– Да, да, Дружок, – отвечал он собачонке, – вот, видишь, иду. Потому иду, потому что, знаешь ли, вынужден, потому что никак нельзя мне, чтобы не идти. Иду, потому что такая, понимаешь, моя, Дружочек, участь. Эх…
Мы не можем отвечать утвердительно, поняла ли собачонка, что пытался ей донести жалкого вида господин своею несколько несвязной речью, но Аркадий Лаврентьевич для себя определил, что его поняли. Потому он так определил, что после речи его заунывной «Дружок» вроде как приосанился, будто даже облагородился, что ли, мордочку свою невзрачную как будто вздернул и засеменил кривыми коротенькими своими лапками уже куда живее и веселее, чем то доселе было. «Все в жизни относительно, – подумал Аркадий Лаврентьевич, провожая дворняжку тоскливым взглядом. – Счастливо сравнил, паршивец, оттого и завертел хвостом…»
«Кто я? Зачем живу я? – продолжал мыслить наш герой в направлении, самом что ни на есть, сумрачном. – Почему бы этой девятиэтажной груде не взять сейчас и не рухнуть разом мне на голову? Вот была бы отрада, право, самое лучшее… Дружок, жалкий и вшивый, и тот сумел свое положение положительно оценить, на скучной моей физиономии выехав. А мне, куда свой взор обратить, с кем сравниться, так, чтобы окончательно не скиснуть?..»

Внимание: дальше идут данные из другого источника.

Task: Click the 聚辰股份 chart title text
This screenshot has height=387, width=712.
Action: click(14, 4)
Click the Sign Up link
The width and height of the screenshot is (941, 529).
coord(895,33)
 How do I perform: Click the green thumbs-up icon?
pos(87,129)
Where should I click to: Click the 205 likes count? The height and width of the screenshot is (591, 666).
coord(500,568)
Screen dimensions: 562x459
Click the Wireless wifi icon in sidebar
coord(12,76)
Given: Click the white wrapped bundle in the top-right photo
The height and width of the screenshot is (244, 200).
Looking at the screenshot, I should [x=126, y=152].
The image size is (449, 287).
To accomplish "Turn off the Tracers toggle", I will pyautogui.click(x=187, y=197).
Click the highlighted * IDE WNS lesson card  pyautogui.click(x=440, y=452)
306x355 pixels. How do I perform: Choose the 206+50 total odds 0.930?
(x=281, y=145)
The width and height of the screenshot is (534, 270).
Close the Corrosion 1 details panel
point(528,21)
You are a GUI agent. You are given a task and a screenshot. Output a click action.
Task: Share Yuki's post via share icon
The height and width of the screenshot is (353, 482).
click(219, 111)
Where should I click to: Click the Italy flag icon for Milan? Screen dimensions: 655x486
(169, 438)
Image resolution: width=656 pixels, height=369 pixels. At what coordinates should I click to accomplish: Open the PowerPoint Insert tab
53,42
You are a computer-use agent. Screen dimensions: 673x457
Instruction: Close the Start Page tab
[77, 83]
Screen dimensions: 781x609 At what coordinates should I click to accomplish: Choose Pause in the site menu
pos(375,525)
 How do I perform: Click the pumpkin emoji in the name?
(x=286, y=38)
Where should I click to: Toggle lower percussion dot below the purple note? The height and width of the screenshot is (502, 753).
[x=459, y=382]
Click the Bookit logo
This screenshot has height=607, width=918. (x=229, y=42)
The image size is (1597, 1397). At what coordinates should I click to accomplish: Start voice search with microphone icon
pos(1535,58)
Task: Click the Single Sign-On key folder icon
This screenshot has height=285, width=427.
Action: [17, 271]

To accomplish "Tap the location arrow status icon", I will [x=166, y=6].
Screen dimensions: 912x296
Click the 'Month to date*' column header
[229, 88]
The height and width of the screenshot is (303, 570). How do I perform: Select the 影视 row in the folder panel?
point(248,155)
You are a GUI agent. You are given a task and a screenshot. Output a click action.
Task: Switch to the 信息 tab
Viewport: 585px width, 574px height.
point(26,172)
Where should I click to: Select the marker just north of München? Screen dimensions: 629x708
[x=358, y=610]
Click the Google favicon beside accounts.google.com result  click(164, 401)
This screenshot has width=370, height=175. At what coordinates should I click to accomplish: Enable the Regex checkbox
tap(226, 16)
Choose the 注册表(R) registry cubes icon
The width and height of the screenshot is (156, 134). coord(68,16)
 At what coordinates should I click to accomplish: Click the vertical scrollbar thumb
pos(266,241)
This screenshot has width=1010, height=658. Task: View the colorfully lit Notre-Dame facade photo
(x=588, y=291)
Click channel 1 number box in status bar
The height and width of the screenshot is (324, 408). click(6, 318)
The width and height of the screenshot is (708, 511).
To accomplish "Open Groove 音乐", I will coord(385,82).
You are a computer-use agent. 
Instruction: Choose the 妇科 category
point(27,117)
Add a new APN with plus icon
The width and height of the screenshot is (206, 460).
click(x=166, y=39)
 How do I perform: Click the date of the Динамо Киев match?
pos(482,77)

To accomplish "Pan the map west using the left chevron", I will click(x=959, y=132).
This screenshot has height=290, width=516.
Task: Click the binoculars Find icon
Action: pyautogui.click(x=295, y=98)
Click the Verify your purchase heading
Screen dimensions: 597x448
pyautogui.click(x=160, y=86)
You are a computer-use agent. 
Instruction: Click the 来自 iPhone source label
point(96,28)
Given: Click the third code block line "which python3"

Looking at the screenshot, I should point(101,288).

«Кто это писал? Чехов писал: что тот, кому чужда жизнь, кто к ней не способен, тому ничего не остается кроме как стать чиновником… И когда это я прочесть успел? И надо же было как раз в такую минуту этакую занозу в сердце насадить? И зачем было за больную струну тянуть. Как будто никак нельзя подумать по-другому, как только по живому елозить? Нет бы, напротив, чем-то отвлеченным сейчас развлечься, чем-то мелюзговым и шуточным. Хотя бы Гоголевского Акакия Акакиевича вспомнить, да над шинелешкой его потешиться. Пусть вымышленный герой Акакий Акакиевич по происхождению, да все же, кажется, меня нескладнее, и, кажется, ему несноснее моего приходилось… Вот и уже теплеет на душе, и уже проще жить. Ба! Да ведь Акакий-то Акакиевич из нашей челяди будет, и он конторский-то! Господи, за что ты меня наказываешь! Что не мысль, то камень в свой же огород, то удар обухом! Хоть и не думай вовсе…»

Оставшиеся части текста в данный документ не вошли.